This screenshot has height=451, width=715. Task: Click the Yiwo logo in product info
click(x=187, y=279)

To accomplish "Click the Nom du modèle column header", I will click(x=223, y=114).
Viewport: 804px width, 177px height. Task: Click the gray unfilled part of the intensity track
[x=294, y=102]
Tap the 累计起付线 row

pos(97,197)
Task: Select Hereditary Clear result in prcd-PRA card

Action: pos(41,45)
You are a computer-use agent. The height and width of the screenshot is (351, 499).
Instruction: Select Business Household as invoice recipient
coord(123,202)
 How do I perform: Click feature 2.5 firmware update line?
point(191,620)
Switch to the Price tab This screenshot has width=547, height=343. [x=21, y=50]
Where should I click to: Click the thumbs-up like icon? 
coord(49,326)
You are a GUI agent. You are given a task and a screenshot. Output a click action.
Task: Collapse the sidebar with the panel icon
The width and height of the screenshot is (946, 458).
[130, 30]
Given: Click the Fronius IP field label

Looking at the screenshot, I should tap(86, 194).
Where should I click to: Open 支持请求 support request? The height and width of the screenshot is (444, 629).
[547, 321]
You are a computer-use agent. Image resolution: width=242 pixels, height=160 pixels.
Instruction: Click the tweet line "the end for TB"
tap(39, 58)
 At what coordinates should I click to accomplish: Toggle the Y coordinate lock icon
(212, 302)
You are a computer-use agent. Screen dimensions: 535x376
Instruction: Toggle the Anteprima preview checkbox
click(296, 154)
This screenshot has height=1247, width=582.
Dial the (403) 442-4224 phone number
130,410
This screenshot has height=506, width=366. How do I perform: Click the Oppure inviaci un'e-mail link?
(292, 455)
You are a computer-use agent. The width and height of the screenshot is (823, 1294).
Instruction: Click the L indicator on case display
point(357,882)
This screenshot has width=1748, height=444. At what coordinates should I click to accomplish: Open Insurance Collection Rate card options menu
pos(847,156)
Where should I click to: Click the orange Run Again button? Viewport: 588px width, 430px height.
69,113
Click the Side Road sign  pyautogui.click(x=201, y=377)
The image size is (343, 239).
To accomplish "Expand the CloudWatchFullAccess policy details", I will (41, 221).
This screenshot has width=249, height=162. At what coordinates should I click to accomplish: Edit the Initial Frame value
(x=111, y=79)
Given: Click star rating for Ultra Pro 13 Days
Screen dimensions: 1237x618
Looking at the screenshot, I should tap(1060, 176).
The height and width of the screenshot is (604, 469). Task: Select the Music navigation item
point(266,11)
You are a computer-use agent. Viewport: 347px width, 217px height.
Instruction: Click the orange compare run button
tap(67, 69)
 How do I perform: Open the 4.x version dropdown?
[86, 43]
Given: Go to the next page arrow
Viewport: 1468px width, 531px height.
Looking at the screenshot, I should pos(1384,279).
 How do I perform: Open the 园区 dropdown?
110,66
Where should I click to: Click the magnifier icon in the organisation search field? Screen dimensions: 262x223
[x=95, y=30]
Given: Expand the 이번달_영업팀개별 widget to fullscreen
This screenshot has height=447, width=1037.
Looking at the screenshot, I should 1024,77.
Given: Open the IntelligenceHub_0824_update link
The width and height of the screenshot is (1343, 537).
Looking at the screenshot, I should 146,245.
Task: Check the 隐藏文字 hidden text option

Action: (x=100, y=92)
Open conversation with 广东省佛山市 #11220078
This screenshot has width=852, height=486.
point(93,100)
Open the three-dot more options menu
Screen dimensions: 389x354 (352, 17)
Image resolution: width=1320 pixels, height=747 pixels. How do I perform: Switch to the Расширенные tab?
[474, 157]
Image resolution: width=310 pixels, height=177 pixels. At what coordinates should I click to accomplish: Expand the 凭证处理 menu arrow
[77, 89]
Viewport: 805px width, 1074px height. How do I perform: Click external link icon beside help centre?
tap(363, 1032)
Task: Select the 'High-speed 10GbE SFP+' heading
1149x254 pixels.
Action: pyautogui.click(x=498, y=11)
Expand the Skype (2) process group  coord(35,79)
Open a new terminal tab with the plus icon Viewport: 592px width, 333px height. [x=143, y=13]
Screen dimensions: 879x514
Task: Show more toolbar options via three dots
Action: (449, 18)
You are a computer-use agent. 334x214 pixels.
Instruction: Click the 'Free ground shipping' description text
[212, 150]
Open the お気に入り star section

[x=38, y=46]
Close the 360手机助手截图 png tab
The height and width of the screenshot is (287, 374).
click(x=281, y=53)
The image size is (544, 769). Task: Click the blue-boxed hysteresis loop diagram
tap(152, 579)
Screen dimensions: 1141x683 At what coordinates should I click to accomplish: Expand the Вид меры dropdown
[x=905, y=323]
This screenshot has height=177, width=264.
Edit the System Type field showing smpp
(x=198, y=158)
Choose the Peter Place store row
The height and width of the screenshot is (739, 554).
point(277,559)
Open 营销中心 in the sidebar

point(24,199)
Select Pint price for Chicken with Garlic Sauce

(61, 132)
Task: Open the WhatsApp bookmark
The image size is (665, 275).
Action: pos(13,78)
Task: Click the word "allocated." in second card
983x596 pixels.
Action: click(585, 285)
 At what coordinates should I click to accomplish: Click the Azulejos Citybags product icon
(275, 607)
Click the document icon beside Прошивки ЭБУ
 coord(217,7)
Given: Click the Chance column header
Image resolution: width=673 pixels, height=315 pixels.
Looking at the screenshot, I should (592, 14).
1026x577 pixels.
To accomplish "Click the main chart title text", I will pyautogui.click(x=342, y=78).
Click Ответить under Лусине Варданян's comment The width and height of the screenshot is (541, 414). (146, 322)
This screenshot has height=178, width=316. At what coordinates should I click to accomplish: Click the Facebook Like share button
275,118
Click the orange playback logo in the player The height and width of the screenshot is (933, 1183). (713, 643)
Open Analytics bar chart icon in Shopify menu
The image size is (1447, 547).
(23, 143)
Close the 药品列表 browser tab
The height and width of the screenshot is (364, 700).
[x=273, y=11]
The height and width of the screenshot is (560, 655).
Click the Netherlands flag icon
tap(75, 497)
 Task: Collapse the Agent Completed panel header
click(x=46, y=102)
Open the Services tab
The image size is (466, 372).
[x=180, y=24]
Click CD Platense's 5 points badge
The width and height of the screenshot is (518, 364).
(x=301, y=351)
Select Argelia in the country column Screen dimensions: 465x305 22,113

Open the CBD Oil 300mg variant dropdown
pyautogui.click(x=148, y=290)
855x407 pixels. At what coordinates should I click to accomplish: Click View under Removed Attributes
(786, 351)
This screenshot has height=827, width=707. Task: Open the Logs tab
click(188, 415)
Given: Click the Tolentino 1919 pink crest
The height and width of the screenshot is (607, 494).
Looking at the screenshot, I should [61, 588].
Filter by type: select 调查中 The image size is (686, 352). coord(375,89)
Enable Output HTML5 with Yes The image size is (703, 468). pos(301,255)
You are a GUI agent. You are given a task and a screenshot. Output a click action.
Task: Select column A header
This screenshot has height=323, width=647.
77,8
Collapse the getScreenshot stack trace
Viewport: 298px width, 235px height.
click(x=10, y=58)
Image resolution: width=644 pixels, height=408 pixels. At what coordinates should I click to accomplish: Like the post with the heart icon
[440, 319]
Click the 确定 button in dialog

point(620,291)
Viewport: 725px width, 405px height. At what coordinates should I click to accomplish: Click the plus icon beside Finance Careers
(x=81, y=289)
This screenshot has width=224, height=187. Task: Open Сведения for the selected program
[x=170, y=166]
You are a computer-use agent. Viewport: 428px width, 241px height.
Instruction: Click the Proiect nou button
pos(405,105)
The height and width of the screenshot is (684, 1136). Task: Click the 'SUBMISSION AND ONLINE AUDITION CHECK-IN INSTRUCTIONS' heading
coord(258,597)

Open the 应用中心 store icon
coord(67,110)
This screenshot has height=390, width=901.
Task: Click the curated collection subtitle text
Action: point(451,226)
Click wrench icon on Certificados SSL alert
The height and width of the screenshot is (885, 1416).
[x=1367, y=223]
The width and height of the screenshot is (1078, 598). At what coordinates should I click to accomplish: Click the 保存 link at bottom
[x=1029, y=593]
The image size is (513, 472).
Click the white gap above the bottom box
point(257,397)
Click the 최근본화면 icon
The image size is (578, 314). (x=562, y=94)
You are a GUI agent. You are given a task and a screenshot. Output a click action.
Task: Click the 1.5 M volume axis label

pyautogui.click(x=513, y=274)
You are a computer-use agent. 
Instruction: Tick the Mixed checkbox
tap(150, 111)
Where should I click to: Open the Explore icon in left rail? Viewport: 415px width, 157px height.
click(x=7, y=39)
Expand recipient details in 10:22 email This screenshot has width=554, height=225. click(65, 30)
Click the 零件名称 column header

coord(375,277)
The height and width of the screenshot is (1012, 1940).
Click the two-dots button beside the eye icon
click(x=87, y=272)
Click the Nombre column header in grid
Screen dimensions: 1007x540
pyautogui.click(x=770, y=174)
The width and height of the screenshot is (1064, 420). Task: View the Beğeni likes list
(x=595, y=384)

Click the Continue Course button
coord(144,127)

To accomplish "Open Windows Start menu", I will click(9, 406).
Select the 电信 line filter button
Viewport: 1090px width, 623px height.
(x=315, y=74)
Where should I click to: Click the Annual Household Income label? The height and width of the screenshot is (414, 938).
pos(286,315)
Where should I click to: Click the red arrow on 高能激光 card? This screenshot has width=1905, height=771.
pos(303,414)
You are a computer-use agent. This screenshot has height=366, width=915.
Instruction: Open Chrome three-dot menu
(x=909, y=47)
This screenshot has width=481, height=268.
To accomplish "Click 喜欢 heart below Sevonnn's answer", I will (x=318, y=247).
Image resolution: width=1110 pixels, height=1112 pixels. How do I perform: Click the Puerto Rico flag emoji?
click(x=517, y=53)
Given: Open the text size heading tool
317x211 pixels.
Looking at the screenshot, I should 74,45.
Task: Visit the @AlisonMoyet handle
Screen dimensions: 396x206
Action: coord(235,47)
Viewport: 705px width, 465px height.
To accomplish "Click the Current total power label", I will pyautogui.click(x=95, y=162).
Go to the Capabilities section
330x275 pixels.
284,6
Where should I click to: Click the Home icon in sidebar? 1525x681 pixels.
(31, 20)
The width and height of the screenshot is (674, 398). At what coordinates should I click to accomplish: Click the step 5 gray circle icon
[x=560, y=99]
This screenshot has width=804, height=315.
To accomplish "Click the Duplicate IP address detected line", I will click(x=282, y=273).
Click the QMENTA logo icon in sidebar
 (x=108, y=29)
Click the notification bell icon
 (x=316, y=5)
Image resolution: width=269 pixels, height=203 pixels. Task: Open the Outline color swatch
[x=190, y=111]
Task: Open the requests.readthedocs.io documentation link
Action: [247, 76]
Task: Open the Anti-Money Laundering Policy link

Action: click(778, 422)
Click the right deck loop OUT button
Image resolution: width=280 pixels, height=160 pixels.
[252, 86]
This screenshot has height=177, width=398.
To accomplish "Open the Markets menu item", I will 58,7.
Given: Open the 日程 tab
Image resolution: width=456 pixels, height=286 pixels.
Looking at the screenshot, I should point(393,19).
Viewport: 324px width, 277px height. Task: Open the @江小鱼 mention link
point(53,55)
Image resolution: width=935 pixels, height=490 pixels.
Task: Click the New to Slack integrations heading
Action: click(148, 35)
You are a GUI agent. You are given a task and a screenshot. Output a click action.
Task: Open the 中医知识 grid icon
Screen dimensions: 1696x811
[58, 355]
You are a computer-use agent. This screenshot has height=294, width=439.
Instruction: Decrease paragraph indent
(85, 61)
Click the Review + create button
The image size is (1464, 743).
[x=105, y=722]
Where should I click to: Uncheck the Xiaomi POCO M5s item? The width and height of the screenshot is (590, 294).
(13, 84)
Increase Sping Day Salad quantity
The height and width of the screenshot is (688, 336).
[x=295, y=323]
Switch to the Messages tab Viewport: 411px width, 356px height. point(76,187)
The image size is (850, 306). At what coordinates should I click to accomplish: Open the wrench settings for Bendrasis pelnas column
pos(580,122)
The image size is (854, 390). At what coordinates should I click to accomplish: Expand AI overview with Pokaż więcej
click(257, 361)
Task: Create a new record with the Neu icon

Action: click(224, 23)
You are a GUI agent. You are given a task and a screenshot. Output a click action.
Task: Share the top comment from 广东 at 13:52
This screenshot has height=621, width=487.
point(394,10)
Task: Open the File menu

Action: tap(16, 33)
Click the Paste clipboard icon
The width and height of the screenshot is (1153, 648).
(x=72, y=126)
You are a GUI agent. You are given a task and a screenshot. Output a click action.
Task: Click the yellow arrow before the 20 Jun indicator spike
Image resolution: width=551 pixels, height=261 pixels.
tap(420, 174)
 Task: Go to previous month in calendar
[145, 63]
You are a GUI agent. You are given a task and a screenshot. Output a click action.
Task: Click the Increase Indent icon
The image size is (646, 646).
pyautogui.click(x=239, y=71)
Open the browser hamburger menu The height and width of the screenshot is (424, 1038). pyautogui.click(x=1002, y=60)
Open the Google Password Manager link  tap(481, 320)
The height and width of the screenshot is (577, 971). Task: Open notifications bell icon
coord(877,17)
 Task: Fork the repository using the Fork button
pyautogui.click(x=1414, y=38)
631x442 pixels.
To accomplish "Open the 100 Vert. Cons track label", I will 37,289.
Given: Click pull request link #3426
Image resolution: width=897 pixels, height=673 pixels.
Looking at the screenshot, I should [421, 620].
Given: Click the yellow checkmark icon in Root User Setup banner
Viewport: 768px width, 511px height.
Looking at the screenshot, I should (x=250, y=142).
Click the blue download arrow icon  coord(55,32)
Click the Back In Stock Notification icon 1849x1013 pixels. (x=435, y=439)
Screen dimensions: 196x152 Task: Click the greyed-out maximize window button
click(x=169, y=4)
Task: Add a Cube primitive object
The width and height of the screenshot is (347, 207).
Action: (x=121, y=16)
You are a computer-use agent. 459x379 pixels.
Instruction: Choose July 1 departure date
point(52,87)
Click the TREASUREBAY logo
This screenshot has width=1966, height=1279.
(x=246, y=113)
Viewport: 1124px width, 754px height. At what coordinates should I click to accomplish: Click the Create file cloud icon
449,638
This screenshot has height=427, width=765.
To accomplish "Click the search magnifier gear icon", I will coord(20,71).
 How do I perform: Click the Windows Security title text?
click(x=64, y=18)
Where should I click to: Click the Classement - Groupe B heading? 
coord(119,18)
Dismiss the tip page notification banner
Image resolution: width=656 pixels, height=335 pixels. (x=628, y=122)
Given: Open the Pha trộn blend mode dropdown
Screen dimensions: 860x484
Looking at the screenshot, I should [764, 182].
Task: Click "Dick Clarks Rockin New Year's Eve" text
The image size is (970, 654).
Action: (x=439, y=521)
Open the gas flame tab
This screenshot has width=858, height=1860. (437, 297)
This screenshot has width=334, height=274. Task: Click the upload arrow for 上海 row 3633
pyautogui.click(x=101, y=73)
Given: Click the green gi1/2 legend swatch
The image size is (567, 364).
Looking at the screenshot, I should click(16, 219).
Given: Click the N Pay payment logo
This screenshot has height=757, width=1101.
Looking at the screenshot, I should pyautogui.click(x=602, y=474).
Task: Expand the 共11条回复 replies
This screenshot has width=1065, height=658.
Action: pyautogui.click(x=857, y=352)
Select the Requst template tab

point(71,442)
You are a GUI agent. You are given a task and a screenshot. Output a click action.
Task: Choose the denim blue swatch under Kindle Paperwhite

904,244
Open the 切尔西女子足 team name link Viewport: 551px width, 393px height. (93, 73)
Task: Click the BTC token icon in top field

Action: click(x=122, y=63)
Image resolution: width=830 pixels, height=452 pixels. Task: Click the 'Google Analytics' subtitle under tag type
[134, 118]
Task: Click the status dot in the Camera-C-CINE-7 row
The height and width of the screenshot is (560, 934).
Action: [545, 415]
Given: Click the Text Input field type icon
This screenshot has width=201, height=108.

__Task description__. In the entries above, copy the lines from the one that contains "Image resolution: width=830" through the last line, exactly as they appear.

__Solution to this task__.
Image resolution: width=830 pixels, height=452 pixels. Task: Click the 'Google Analytics' subtitle under tag type
[134, 118]
Task: Click the status dot in the Camera-C-CINE-7 row
The height and width of the screenshot is (560, 934).
Action: [545, 415]
Given: Click the Text Input field type icon
This screenshot has width=201, height=108.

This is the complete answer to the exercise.